Within minutes, agents burst into the trailer. They slammed Barry up against the wall, put a gun to his head, and hauled him and Mary off in handcuffs. It would be two and a half years before Amanda and her 10-year-old sister, Chrissie, would see their father again.
The year was 2005, and what happened to Amanda’s family was the result of a revolution in methamphetamine production that was just beginning to make its way into Kentucky. Meth users called it the “shake- and-bake” or “one-pot” method, and its key feature was to greatly simplify the way meth is synthesized from pseudoephedrine, a decongestant found in cold and allergy medicines like Claritin D and Sudafed.
Cops are waging two battles: one against meth cooks, the other against wealthy, politically connected drug manufacturers.
Shake and bake did two things. It took a toxic and volatile process that had once been the province of people with Breaking Bad-style knowledge of chemistry and put it in the bedrooms and kitchens of meth users in rural America. It also produced the most potent methamphetamine anywhere.
If anyone wondered what would happen if heroin or cocaine addicts suddenly discovered how to make their own supply with a handful of cheap ingredients readily available over the counter, methamphetamine’s recent history provides an answer. Since 2007, the number of clandestine meth sites discovered by police has increased 63 percent nationwide. In Kentucky, the number of labs has more than tripled. The Bluegrass State regularly joins its neighbors Missouri, Tennessee, and Indiana as the top four states for annual meth lab discoveries.
As law enforcement agencies scramble to clean up and dispose of toxic labs, prosecute cooks, and find foster homes for their children, they are waging two battles: one against destitute, strung-out addicts, the other against some of the world’s wealthiest and most politically connected drug manufacturers.
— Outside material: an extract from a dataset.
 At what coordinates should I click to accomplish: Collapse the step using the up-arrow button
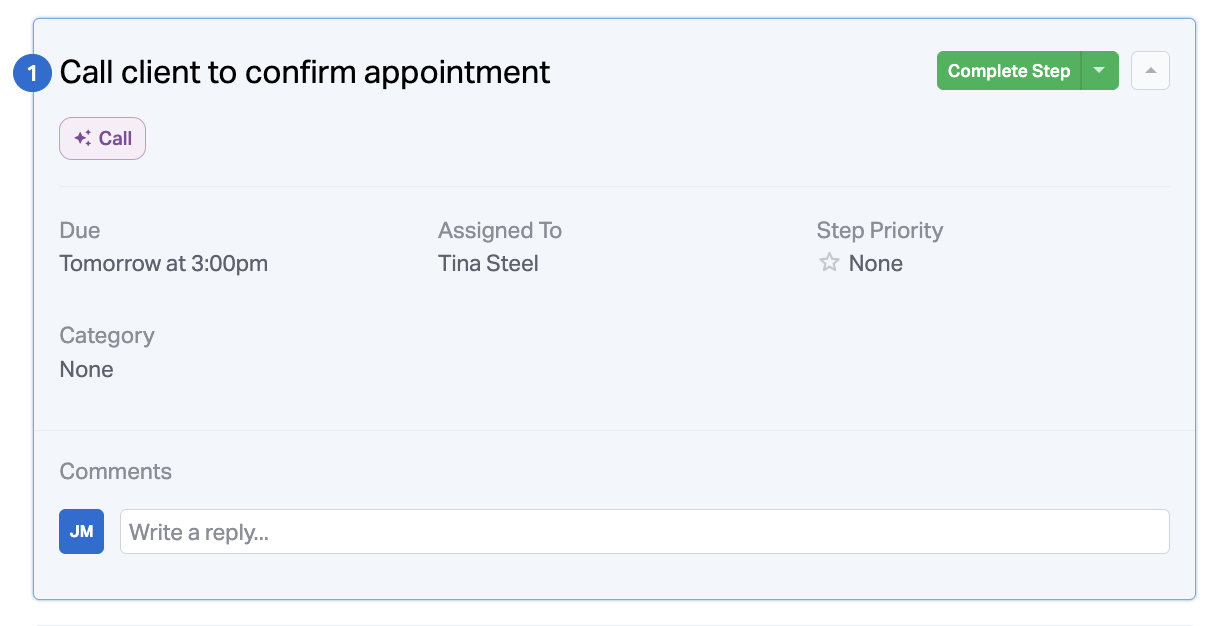point(1150,71)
In the past several years, lawmakers in 25 states have sought to make pseudoephedrine—the one irreplaceable ingredient in a shake-and-bake lab—a prescription drug. In all but two—Oregon and Mississippi—they have failed as the industry, which sells an estimated $605 million worth of pseudoephedrine-based drugs a year, has deployed all-star lobbying teams and campaign-trail tactics such as robocalls and advertising blitzes.
Perhaps nowhere has the battle been harder fought than in Kentucky, where Big Pharma’s trade group has broken lobbying spending records in 2010 and 2012, beating back cops, doctors, teachers, drug experts, and lawmakers from both sides of the aisle. “It frustrates me to see how an industry and corporate dollars affect commonsense legislation,” says Jackie Steele, a commonwealth’s attorney whose district in southeastern Kentucky has been overwhelmed by meth labs in recent years.
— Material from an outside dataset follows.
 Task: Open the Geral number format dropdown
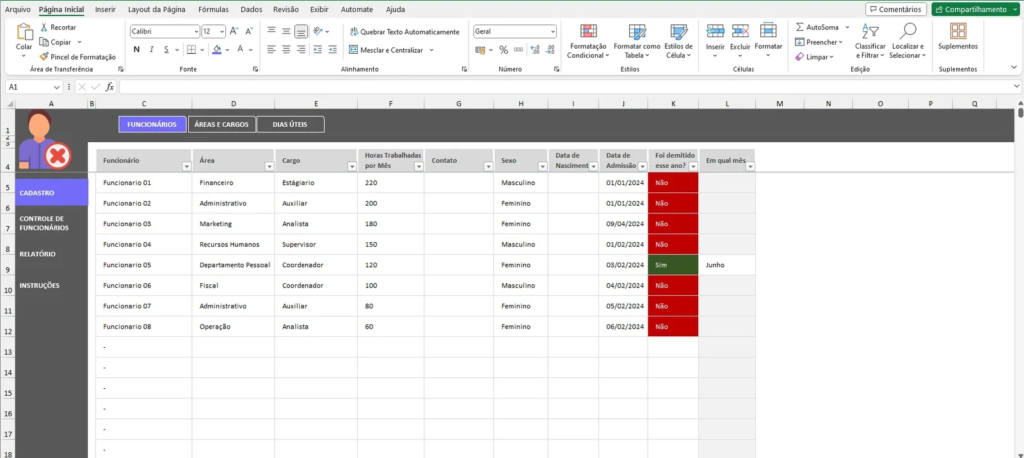point(553,32)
Before it migrated east to struggling Midwestern farm towns and the hollers of Appalachia, methamphetamine was a West Coast drug, produced by cooks working for Mexican drug-trafficking organizations and distributed by biker gangs. Oregon was particularly hard hit, with meth labs growing ninefold from 1995 to 2001. Even then, before shake and bake, police had their hands full decontaminating toxic labs that were often set up in private homes. Social workers warned of an epidemic of child abuse and neglect as hundreds of kids were being removed from meth houses.
In despair, the Oregon Narcotics Enforcement Association turned to Rob Bovett. As the lawyer for the drug task force of Lincoln County—a strip of the state’s central coast known for its fishing industry, paper mills, and beaches—he was all too aware of the scourge of meth labs. Having worked for the Oregon Legislature and lobbied on behalf of the State Sheriffs’ Association, he also knew his way around Capitol procedure.
Bovett knew that law enforcement couldn’t arrest its way out of the meth lab problem. They needed to choke off the cooks’ supply lines.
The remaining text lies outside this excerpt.